2:09 Find cars by make, find owner by name and so on.
2:16 Number of cars with bad service, a lot of this stuff is what we wrote previously;
2:20 there was the program thing that we ran over here that was interactive
2:23 and I've replaced that with a few things,
2:25 one is this db stats and you can run this and it will tell you
2:28 like how many cars are there, how many owners are there,
2:31 what's the average number of histories,
2:33 this is basically those stats that I presented to you before,
2:36 this takes a while to run on this database, I don't recommend you run it
2:39 but if you want to just run it and see what you get you can.
2:42 The database was originally created using this script,
2:46 I am using something interesting you may not have heard about,
2:49 I am using this thing called Faker, so down here
2:53 Faker lets you create this thing and I'm seeding it
2:59 so it always generates exactly the same things,
3:01 I'm seeding random and fake and you can see down here
3:04 it's creating the owners and you can ask it for things like
3:06 give me a fake name, give me a fake date
3:08 between these two dates, things like that.
3:12 Similarly with cars, we're using random to get a hold of a lot of the numbers
3:15 then we can use fake for anything else we might.
3:18 We ran this, with the right amount of data, it'll build it all up for us,
3:25 so for some reason if you need to recreate it
3:27 run this low data thing, you can have it create a small one,
3:30 if you comment, uncomment that or a large one
3:32 if you only run it with those settings.
3:34 Those are all good, this is like the foundation and this is where we are.
3:37 Next, we're going to ask interesting questions of this database
3:43 and we want to know how long those questions take to answer,
3:46 so I've written this super simple function called time
3:48 you pass it a message and a function,
3:50 it will time how long the function takes to run
3:53 and then print out the message along with the time in terms of milliseconds.

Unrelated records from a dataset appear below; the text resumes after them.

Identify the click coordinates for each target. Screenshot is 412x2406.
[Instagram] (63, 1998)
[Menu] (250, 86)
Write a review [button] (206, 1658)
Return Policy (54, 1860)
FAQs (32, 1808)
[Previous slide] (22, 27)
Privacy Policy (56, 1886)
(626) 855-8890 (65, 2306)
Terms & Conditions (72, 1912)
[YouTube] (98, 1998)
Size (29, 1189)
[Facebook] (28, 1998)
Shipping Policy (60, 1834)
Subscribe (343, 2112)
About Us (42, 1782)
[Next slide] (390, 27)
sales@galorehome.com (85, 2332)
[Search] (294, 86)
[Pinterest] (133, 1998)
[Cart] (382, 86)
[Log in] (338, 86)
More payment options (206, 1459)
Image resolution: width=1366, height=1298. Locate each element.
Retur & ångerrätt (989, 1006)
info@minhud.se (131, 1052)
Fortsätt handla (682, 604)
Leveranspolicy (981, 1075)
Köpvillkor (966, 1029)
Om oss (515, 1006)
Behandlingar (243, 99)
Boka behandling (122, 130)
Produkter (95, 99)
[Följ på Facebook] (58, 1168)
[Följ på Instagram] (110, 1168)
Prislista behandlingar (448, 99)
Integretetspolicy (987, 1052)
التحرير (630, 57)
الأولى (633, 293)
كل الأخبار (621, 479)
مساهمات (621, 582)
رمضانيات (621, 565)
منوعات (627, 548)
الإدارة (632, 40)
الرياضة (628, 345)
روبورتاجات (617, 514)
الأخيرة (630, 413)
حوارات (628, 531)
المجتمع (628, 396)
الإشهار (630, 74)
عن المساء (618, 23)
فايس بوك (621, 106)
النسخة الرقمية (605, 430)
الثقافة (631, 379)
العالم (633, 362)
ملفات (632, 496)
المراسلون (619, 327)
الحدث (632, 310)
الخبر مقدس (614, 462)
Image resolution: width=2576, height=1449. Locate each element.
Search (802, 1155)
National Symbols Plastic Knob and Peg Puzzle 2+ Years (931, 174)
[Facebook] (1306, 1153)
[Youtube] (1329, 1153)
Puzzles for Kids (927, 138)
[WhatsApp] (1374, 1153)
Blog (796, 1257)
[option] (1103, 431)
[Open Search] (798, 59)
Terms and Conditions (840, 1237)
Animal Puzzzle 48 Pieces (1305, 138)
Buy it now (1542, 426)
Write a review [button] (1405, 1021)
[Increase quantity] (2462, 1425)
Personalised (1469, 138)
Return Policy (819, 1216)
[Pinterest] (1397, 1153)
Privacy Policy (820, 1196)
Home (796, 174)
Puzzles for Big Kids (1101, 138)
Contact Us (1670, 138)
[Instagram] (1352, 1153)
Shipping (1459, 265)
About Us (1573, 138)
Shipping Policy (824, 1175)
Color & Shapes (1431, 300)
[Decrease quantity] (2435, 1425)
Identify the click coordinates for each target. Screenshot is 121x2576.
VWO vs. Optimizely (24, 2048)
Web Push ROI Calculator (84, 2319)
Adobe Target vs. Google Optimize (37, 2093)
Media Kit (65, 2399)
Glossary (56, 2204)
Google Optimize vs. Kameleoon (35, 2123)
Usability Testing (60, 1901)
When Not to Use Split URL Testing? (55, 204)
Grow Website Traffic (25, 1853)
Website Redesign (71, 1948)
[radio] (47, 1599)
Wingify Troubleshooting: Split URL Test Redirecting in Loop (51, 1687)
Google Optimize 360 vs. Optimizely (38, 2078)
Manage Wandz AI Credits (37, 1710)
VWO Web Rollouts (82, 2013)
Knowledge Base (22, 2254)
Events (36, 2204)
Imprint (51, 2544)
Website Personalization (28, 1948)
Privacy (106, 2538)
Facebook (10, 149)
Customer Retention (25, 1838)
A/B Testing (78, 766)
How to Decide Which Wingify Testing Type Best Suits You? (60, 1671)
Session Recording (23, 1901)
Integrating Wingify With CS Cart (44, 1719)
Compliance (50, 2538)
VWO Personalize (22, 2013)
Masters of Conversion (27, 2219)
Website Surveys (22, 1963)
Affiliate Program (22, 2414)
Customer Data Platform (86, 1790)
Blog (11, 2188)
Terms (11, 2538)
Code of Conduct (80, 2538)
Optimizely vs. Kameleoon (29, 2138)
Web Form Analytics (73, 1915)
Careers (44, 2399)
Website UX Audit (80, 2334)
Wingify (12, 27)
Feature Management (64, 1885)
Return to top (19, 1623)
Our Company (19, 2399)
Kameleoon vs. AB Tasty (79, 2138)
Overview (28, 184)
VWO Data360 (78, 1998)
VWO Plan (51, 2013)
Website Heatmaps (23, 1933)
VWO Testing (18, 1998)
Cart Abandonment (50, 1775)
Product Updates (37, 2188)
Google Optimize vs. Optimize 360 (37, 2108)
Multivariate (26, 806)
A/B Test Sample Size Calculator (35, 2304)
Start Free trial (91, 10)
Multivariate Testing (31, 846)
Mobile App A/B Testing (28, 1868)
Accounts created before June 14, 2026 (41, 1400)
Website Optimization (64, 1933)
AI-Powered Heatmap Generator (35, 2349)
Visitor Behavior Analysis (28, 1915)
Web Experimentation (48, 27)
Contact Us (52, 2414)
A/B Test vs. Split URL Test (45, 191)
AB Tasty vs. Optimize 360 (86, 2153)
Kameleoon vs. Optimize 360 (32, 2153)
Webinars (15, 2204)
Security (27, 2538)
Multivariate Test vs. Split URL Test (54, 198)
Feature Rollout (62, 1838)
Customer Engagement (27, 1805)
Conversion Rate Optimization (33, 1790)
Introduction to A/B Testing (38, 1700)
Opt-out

3:57 And then we're going to go through
3:59 and we're going to ask interesting questions here
4:01 like how many owners, how many cars, who is the 10 thousandth owner,
4:05 notice the slicing here to give us a slice of item of length one
4:10 and then we'll just access it,
4:12 and then we can start asking interesting questions like
4:14 how many cars are owned by the 10 thousandth owner,
4:17 or if we go down here, how many owners own the 10 thousandth car,
4:21 so ask it in the reverse direction.
4:23 Here we want to find the 50 thousand owner by name,
4:26 so yes, technically have them but the idea is
4:30 we want to do a query based on the name field
4:32 and we originally won't have any performance
4:35 around these types of queries so it should be slow.
4:38 This one, how many cars are there with expensive service
4:40 this was the one with the snail
4:43 and in one of the first videos in this chapter,
4:46 I showed you look this takes 700 milliseconds to run to ask this question
4:49 how many cars have a service history with a price greater than 16800.
4:55 So we're going to be to be able to ask all of these questions
4:58 and this program will let us explore that
5:02 and we'll see how to add indexes
5:04 and I'll show you how to add indexes in the shell
5:06 and how to add them in MongoEngine, and MongoEngine is really nice
5:09 because as you evolve your indexes, as you add new ones
5:13 simply deploying your Python web app
5:15 will adapt the database that it goes and finds
5:18 to automatically upgrade to those indexes, so it's really really nice.
5:22 So here you can see we're going to run this code and ask a bunch of questions
5:25 we could load the data from here, we could generate the data,
5:28 but you're much better off importing the data from that zip file
5:32 because this takes like half an hour to run,
5:35 you saw that zip takes like five seconds.